Obama Transition Team Seeks Public Comment on Space Solar Power

by on December 10, 2008 · 22 comments

The Space Frontier Foundation, the 20-year old free-market space advocacy organization I chair, released the following press release yesterday:

President-elect Obama’s transition team has published for public comment a white paper entitled Space Solar Power (SSP) – A Solution for Energy Independence & Climate Change. The paper was prepared and submitted by the Space Frontier Foundation and other citizen space advocates, and calls for the new Administration to make development of Space Solar Power a national priority.

The SSP white paper was among the first ten released by the Obama transition team. It is the first and only space-related white paper released by the transition team to date. With 145 comments thus far [now 209], it is already among the top five most-discussed of the 20-some white papers on Change.gov.

Foundation Chairman Berin Szoka called upon all Americans to join the discussion about Space Solar Power at Change.gov: “For over twenty years, the Space Frontier Foundation has championed Space Solar Power as a world-changing technology that could do more to improve life here on Earth than any space program or commercial space venture ever. We applaud the Obama transition team’s interest in developing Space Solar Power as a clean energy source that could significantly reduce U.S. dependence on strategically vulnerable energy sources.”

The Foundation was created in 1988 to advocate for the space industrialization and space settlement ideas of Princeton Physicist Dr. Gerard O’Neill’s Space Studies Institute, including Space Solar Power. The Foundation has testified three times (in 1995, 1997 and 1998) to the U.S. Congress in support of Space Solar Power. In 2000, the Foundation completed a $100,000 project for NASA on Assessment, Outreach, and Future Research of Environmental and Safety Factors related to Space Solar Power. Most recently, the Foundation has sponsored a public discussion to generate input for the National Security Space Office’s SSP study, published in October 2007, which concluded that SSP had “enormous potential.” The Foundation also published comments on that study.

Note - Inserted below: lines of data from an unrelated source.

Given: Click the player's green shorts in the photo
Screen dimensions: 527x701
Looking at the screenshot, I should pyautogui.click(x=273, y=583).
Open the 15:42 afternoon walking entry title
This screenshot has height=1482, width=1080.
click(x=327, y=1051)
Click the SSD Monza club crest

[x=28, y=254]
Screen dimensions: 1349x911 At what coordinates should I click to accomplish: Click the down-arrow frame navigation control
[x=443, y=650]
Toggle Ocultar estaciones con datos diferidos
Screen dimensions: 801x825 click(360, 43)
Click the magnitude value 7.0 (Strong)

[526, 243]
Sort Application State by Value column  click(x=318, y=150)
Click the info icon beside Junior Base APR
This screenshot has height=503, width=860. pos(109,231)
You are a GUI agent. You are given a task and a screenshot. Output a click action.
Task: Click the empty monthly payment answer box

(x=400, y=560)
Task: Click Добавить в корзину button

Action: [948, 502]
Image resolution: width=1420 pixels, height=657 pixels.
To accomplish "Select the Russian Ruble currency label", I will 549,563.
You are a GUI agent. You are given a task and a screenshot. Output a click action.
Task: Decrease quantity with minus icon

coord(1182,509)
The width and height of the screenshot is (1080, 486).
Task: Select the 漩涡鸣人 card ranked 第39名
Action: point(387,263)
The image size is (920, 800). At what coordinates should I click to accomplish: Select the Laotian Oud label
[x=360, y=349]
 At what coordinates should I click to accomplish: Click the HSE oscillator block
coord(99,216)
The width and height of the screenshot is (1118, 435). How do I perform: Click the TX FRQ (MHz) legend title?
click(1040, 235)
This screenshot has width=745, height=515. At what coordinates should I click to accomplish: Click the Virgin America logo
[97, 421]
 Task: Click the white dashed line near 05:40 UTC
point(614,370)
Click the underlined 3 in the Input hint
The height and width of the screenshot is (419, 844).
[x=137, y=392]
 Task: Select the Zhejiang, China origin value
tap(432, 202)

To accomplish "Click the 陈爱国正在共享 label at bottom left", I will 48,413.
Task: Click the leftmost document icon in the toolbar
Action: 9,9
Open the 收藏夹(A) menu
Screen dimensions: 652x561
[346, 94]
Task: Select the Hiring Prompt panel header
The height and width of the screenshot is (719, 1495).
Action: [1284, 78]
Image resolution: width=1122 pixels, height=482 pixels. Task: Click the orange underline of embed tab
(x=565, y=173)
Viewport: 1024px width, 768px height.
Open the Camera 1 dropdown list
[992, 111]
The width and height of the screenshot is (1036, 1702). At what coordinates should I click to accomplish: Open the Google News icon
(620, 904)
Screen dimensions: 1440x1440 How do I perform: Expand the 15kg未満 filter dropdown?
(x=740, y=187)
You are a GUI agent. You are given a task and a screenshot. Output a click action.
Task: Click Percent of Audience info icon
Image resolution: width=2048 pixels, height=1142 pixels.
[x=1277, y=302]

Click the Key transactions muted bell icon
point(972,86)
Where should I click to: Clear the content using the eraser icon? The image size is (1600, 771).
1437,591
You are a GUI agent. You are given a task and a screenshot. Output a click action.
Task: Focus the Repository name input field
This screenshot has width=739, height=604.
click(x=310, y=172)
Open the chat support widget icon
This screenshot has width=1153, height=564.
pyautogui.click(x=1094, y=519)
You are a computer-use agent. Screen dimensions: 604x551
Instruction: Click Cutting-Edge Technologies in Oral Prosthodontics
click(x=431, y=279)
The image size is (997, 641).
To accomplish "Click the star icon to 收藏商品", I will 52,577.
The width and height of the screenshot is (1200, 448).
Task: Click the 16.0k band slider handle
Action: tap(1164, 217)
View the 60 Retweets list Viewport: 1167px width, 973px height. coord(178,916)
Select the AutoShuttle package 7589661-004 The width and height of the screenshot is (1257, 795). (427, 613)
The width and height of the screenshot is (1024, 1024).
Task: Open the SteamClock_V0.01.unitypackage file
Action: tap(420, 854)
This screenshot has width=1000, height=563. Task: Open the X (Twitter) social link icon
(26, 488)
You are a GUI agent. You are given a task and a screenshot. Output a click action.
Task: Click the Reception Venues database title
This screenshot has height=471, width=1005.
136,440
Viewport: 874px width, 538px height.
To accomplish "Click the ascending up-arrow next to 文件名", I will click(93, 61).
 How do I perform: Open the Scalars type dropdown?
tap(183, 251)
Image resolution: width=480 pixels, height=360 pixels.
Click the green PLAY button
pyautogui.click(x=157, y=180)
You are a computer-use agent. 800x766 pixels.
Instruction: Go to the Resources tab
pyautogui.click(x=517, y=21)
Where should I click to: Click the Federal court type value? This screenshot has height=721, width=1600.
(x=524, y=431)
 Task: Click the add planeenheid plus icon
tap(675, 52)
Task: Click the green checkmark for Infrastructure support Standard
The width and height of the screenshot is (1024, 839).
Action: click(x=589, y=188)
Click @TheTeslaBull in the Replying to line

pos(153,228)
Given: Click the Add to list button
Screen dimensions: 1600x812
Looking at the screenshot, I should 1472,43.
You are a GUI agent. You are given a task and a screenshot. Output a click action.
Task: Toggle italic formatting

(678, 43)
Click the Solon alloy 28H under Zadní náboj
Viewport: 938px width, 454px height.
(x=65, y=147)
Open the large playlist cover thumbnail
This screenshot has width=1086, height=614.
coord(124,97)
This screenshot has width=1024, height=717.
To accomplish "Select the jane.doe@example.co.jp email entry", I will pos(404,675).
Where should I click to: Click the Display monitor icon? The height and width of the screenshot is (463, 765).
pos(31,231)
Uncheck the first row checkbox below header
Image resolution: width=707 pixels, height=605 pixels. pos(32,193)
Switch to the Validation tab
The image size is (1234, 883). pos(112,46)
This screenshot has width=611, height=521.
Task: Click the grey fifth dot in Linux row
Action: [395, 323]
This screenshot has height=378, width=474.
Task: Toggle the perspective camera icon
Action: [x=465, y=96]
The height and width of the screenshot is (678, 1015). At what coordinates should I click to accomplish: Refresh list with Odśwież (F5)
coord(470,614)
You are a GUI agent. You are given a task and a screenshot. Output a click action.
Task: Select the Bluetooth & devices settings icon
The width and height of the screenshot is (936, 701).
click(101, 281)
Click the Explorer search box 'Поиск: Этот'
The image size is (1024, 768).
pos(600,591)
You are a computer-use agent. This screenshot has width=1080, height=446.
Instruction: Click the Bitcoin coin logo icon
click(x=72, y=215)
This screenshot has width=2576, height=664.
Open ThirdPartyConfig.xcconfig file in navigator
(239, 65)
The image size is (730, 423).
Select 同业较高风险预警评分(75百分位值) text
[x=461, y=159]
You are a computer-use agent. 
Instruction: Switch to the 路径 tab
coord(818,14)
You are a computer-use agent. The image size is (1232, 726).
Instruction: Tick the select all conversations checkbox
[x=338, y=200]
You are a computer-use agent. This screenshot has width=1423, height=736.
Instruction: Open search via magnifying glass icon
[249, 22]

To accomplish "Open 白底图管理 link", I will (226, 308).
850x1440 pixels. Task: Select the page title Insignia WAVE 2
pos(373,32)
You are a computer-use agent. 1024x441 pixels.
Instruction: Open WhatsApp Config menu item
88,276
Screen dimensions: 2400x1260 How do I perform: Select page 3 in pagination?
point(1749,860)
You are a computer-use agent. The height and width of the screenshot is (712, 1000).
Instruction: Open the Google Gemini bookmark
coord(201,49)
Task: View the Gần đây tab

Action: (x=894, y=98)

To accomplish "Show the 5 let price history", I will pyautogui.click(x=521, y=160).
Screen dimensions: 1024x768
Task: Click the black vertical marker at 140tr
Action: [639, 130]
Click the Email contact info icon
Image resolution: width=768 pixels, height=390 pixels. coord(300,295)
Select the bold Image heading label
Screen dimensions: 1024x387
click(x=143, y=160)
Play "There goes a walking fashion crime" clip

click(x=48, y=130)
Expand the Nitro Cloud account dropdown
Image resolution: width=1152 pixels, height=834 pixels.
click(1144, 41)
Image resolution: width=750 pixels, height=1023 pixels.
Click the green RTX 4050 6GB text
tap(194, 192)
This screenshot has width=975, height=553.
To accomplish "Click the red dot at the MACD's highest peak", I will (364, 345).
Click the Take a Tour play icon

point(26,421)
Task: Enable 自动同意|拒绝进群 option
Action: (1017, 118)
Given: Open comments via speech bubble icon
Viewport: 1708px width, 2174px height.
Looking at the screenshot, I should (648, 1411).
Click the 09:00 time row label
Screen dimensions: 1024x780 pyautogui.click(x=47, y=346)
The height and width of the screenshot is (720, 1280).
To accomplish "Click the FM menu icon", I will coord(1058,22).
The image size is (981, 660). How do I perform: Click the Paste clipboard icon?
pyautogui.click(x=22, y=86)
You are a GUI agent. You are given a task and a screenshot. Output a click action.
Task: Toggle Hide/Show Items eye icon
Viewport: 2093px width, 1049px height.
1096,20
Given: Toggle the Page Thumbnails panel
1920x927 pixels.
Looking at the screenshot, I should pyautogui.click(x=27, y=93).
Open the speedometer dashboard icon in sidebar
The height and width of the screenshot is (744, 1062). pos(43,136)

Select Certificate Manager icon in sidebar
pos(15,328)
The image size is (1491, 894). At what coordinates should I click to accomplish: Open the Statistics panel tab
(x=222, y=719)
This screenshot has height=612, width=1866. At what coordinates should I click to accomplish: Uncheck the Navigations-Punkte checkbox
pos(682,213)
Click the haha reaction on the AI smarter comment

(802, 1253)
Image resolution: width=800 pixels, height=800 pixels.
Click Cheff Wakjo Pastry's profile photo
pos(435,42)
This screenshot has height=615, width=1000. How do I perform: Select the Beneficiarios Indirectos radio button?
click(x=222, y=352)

“Harnessing Space Solar Power is a huge challenge,” Szoka concluded. “While we support a national initiative for Space Solar Power, we do not support, nor can the taxpayers afford, another massively expensive ‘White Elephant’ government space program. Only real ‘Change’ in how we pursue national space objectives can make SSP competitive with other energy sources. We believe the private sector will eventually develop SSP-the only questions are how long it takes and which country will lead. The government cannot economically develop SSP on its own, but it can assist the U.S. private sector by funding basic R&D, creating the right investment incentives, and buying SSP for its own needs. Such an unprecedented collaboration between the private and public sectors could build not just another program, but a new, green industry that would create large numbers of high-paying jobs for American citizens. Someday, well into this century, the SSP industry could even turn America into a net energy exporter.”

(Click at the top right of the iPaper viewer to go to full screen view.)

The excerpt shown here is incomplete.